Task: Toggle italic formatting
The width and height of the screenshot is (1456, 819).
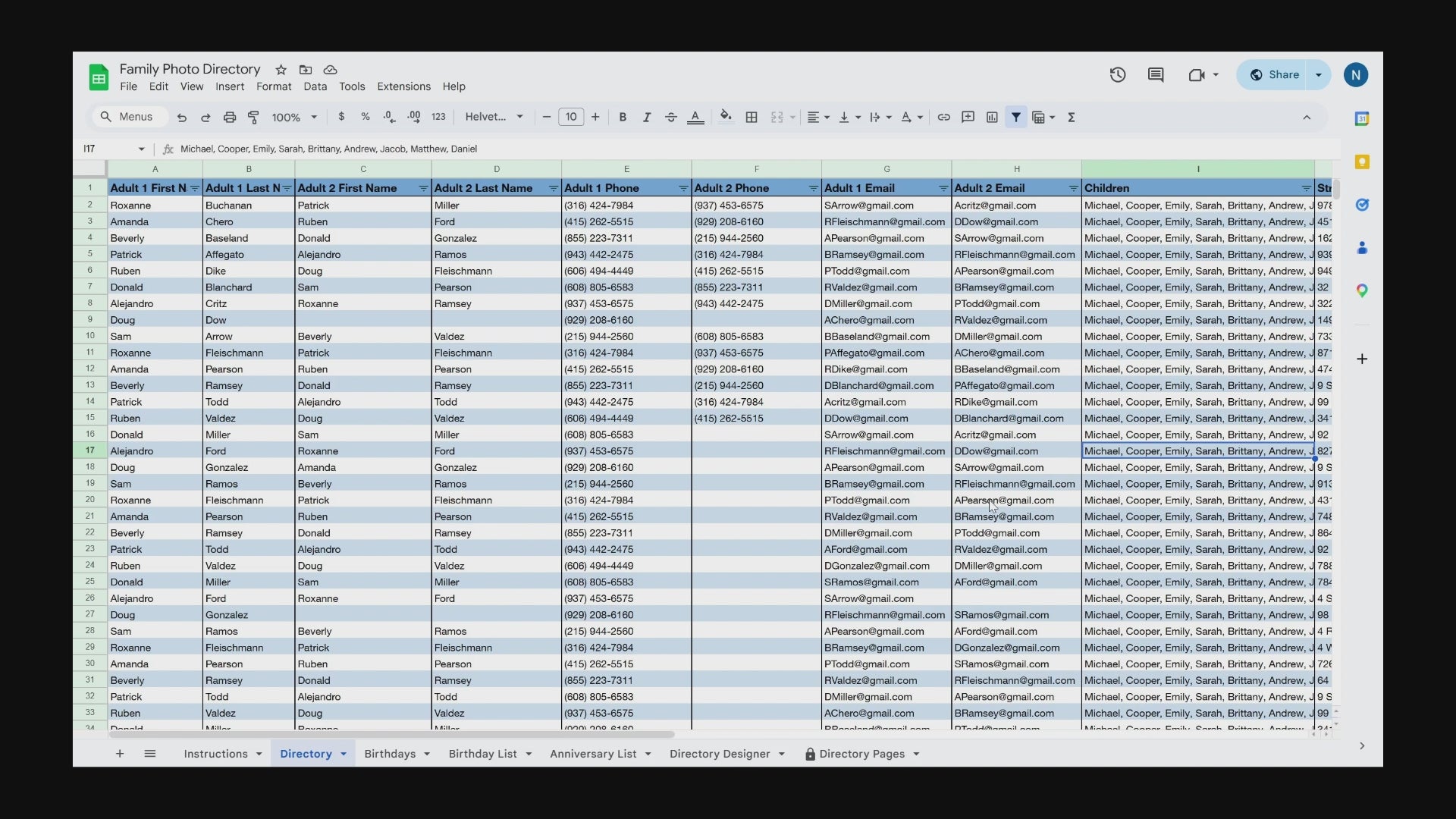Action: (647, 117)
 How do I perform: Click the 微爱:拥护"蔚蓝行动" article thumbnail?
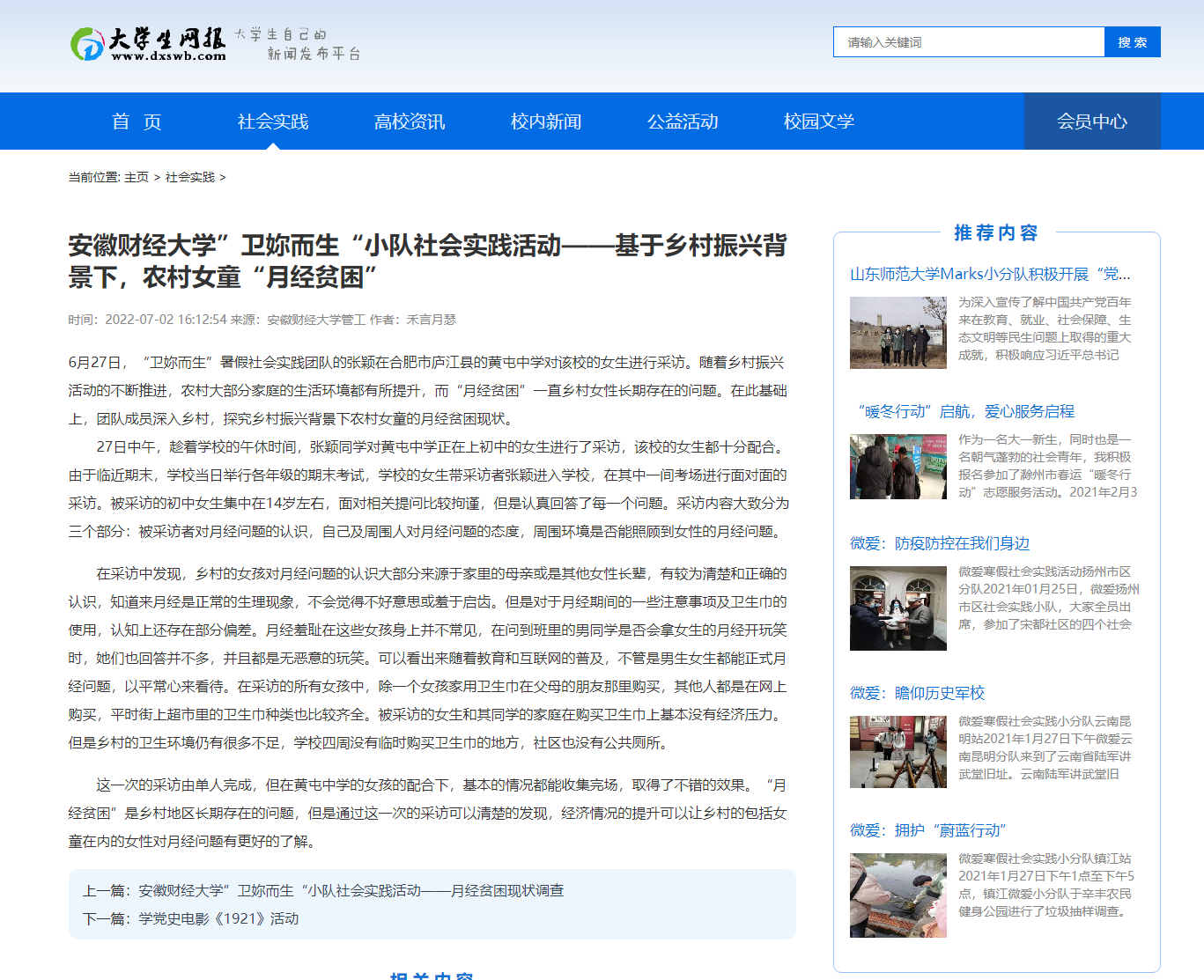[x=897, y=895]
* * * * *
== To do ==
Can you write out all the items above again, replacing "thumbnail" with "preview image", keeping everything else the same and leaving out the pictures?

== Exercise solution ==
Task: Toggle italic formatting
The width and height of the screenshot is (1456, 819).
Action: (647, 117)
 How do I perform: Click the 微爱:拥护"蔚蓝行动" article preview image?
[x=897, y=895]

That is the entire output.